[WORK REQUIRED] Each entry needs to be duplicated exactly.

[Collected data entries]
****************

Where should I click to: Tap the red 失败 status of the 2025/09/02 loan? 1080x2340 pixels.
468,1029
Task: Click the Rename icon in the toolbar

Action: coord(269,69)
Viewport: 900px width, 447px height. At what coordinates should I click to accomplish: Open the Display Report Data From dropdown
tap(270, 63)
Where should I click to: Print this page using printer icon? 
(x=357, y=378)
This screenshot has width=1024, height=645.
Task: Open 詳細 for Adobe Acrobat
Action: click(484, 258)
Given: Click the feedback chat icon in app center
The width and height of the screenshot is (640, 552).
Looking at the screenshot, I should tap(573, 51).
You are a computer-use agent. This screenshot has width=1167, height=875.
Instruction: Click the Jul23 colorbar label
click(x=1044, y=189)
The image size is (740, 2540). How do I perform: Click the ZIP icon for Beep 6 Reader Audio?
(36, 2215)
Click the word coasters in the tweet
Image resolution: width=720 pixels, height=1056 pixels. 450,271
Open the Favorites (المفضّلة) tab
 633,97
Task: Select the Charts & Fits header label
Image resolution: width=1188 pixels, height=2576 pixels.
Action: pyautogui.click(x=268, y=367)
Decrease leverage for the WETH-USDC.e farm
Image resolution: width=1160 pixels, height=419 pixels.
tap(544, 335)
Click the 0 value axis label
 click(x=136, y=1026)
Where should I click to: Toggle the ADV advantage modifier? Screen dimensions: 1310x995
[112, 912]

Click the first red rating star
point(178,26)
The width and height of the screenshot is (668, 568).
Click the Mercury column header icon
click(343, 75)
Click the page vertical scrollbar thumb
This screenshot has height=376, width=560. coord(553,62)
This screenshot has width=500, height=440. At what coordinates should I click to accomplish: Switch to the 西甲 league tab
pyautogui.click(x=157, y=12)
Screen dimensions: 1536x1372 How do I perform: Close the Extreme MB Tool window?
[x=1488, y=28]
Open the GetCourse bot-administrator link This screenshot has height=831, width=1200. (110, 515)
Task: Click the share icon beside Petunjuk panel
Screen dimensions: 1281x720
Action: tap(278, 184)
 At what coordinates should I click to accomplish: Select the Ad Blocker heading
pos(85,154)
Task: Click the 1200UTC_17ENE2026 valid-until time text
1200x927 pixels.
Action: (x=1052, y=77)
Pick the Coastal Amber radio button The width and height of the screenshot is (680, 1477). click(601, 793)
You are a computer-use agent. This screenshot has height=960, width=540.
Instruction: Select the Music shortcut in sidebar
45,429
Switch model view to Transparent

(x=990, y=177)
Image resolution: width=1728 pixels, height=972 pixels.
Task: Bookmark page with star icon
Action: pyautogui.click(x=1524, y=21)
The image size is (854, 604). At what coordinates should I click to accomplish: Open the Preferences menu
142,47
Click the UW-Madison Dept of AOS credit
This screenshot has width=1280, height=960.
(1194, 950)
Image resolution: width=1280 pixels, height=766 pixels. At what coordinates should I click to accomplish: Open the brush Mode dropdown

****************

[ANSWER TO THIS EXERCISE]
Where should I click to: Tap the red 失败 status of the 2025/09/02 loan? 1080x2340 pixels.
468,1029
Task: Click the Rename icon in the toolbar

Action: coord(269,69)
Viewport: 900px width, 447px height. At what coordinates should I click to accomplish: Open the Display Report Data From dropdown
tap(270, 63)
Where should I click to: Print this page using printer icon? 
(x=357, y=378)
This screenshot has width=1024, height=645.
Task: Open 詳細 for Adobe Acrobat
Action: click(484, 258)
Given: Click the feedback chat icon in app center
The width and height of the screenshot is (640, 552).
Looking at the screenshot, I should tap(573, 51).
You are a computer-use agent. This screenshot has width=1167, height=875.
Instruction: Click the Jul23 colorbar label
click(x=1044, y=189)
The image size is (740, 2540). How do I perform: Click the ZIP icon for Beep 6 Reader Audio?
(36, 2215)
Click the word coasters in the tweet
Image resolution: width=720 pixels, height=1056 pixels. 450,271
Open the Favorites (المفضّلة) tab
 633,97
Task: Select the Charts & Fits header label
Image resolution: width=1188 pixels, height=2576 pixels.
Action: pyautogui.click(x=268, y=367)
Decrease leverage for the WETH-USDC.e farm
Image resolution: width=1160 pixels, height=419 pixels.
tap(544, 335)
Click the 0 value axis label
 click(x=136, y=1026)
Where should I click to: Toggle the ADV advantage modifier? Screen dimensions: 1310x995
[112, 912]

Click the first red rating star
point(178,26)
The width and height of the screenshot is (668, 568).
Click the Mercury column header icon
click(343, 75)
Click the page vertical scrollbar thumb
This screenshot has height=376, width=560. coord(553,62)
This screenshot has width=500, height=440. At what coordinates should I click to accomplish: Switch to the 西甲 league tab
pyautogui.click(x=157, y=12)
Screen dimensions: 1536x1372 How do I perform: Close the Extreme MB Tool window?
[x=1488, y=28]
Open the GetCourse bot-administrator link This screenshot has height=831, width=1200. (110, 515)
Task: Click the share icon beside Petunjuk panel
Screen dimensions: 1281x720
Action: tap(278, 184)
 At what coordinates should I click to accomplish: Select the Ad Blocker heading
pos(85,154)
Task: Click the 1200UTC_17ENE2026 valid-until time text
1200x927 pixels.
Action: (x=1052, y=77)
Pick the Coastal Amber radio button The width and height of the screenshot is (680, 1477). click(601, 793)
You are a computer-use agent. This screenshot has height=960, width=540.
Instruction: Select the Music shortcut in sidebar
45,429
Switch model view to Transparent

(x=990, y=177)
Image resolution: width=1728 pixels, height=972 pixels.
Task: Bookmark page with star icon
Action: pyautogui.click(x=1524, y=21)
The image size is (854, 604). At what coordinates should I click to accomplish: Open the Preferences menu
142,47
Click the UW-Madison Dept of AOS credit
This screenshot has width=1280, height=960.
(1194, 950)
Image resolution: width=1280 pixels, height=766 pixels. At what coordinates should I click to accomplish: Open the brush Mode dropdown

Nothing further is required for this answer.